▼
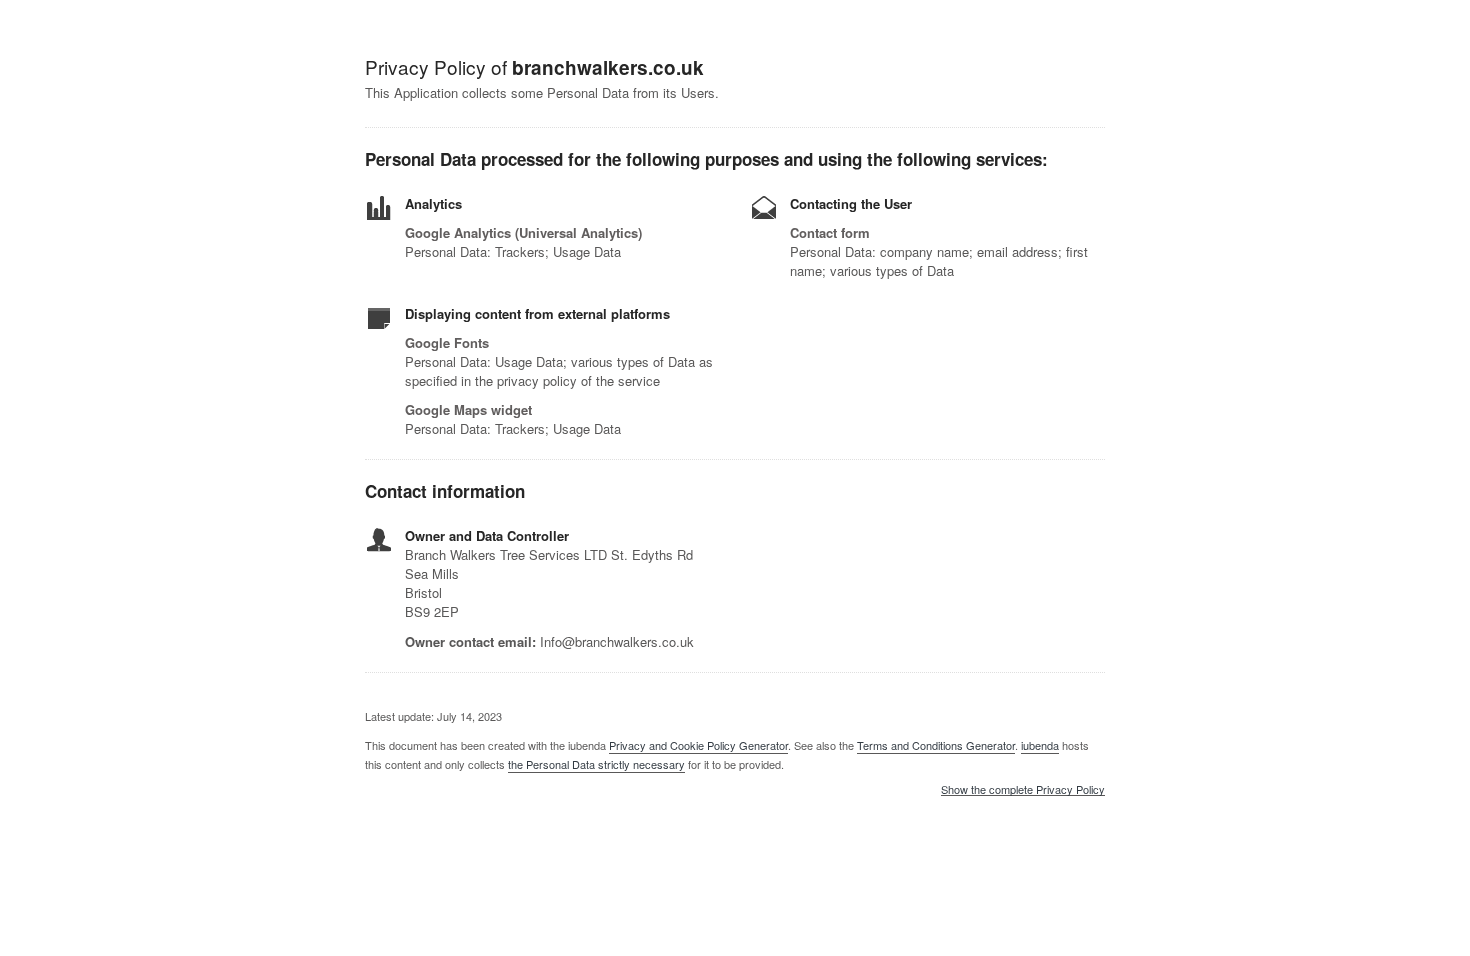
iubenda (1040, 745)
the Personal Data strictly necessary (596, 764)
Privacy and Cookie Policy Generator (698, 745)
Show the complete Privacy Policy (1023, 790)
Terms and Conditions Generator (936, 745)
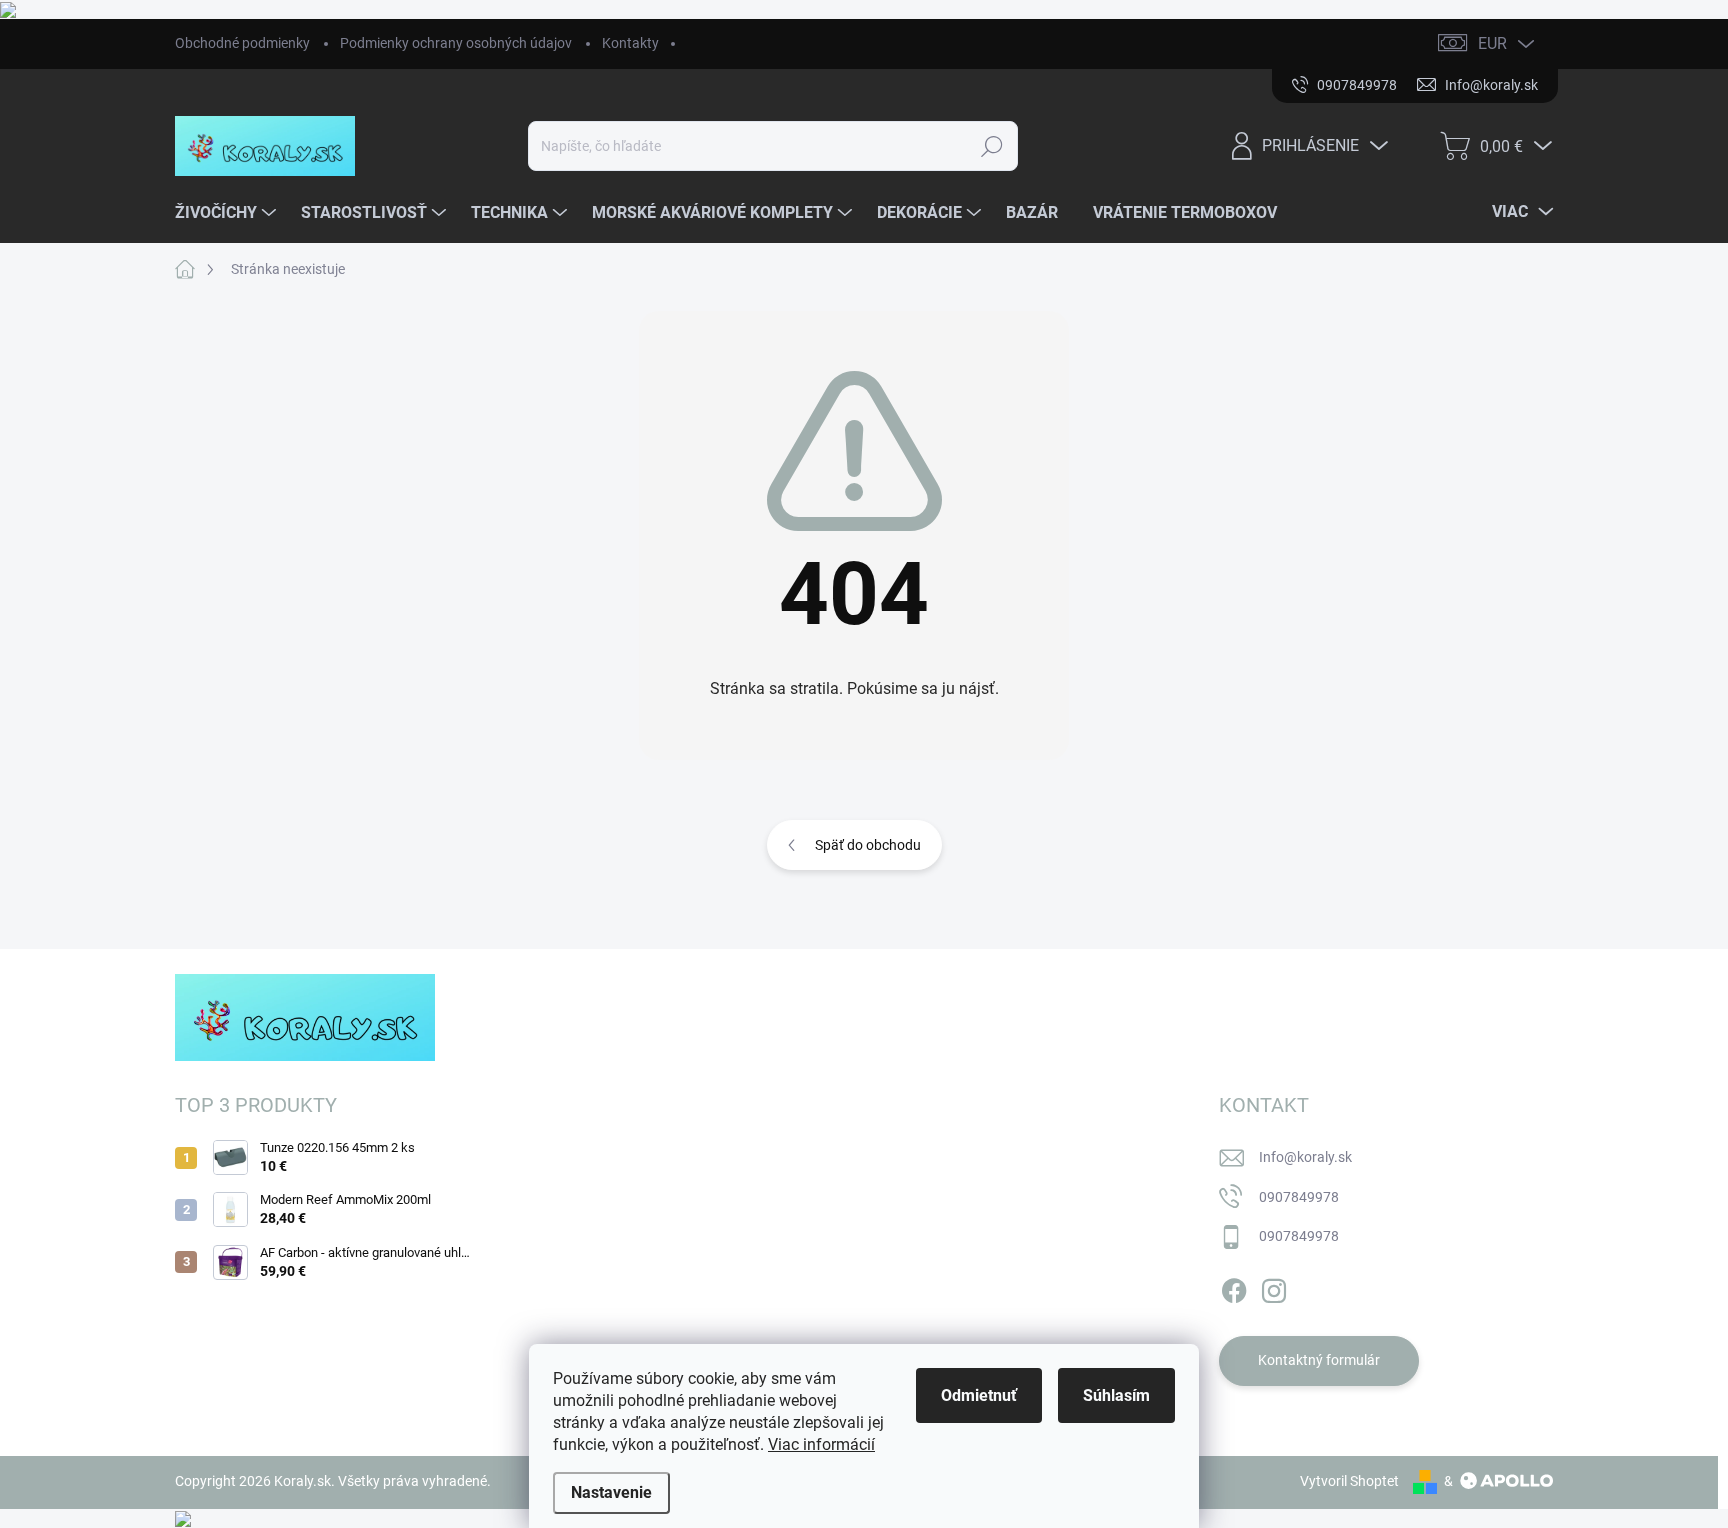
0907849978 (1299, 1197)
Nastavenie (611, 1492)
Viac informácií (821, 1444)
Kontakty (630, 43)
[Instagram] (1274, 1287)
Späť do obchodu (868, 845)
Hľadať (992, 146)
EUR (1492, 43)
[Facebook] (1234, 1287)
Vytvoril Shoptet (1349, 1481)
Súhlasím (1116, 1395)
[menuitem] (228, 213)
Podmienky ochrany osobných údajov (456, 43)
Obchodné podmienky (242, 43)
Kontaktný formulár (1319, 1360)
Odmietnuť (979, 1395)
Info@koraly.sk (1305, 1157)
▲
◆ **Exercise goal**
Using the data above, print every line exactly, omitting pictures.

◆ **Solution for this problem**
iubenda (1040, 745)
the Personal Data strictly necessary (596, 764)
Privacy and Cookie Policy Generator (698, 745)
Show the complete Privacy Policy (1023, 790)
Terms and Conditions Generator (936, 745)
0907849978 (1299, 1197)
Nastavenie (611, 1492)
Viac informácií (821, 1444)
Kontakty (630, 43)
[Instagram] (1274, 1287)
Späť do obchodu (868, 845)
Hľadať (992, 146)
EUR (1492, 43)
[Facebook] (1234, 1287)
Vytvoril Shoptet (1349, 1481)
Súhlasím (1116, 1395)
[menuitem] (228, 213)
Podmienky ochrany osobných údajov (456, 43)
Obchodné podmienky (242, 43)
Kontaktný formulár (1319, 1360)
Odmietnuť (979, 1395)
Info@koraly.sk (1305, 1157)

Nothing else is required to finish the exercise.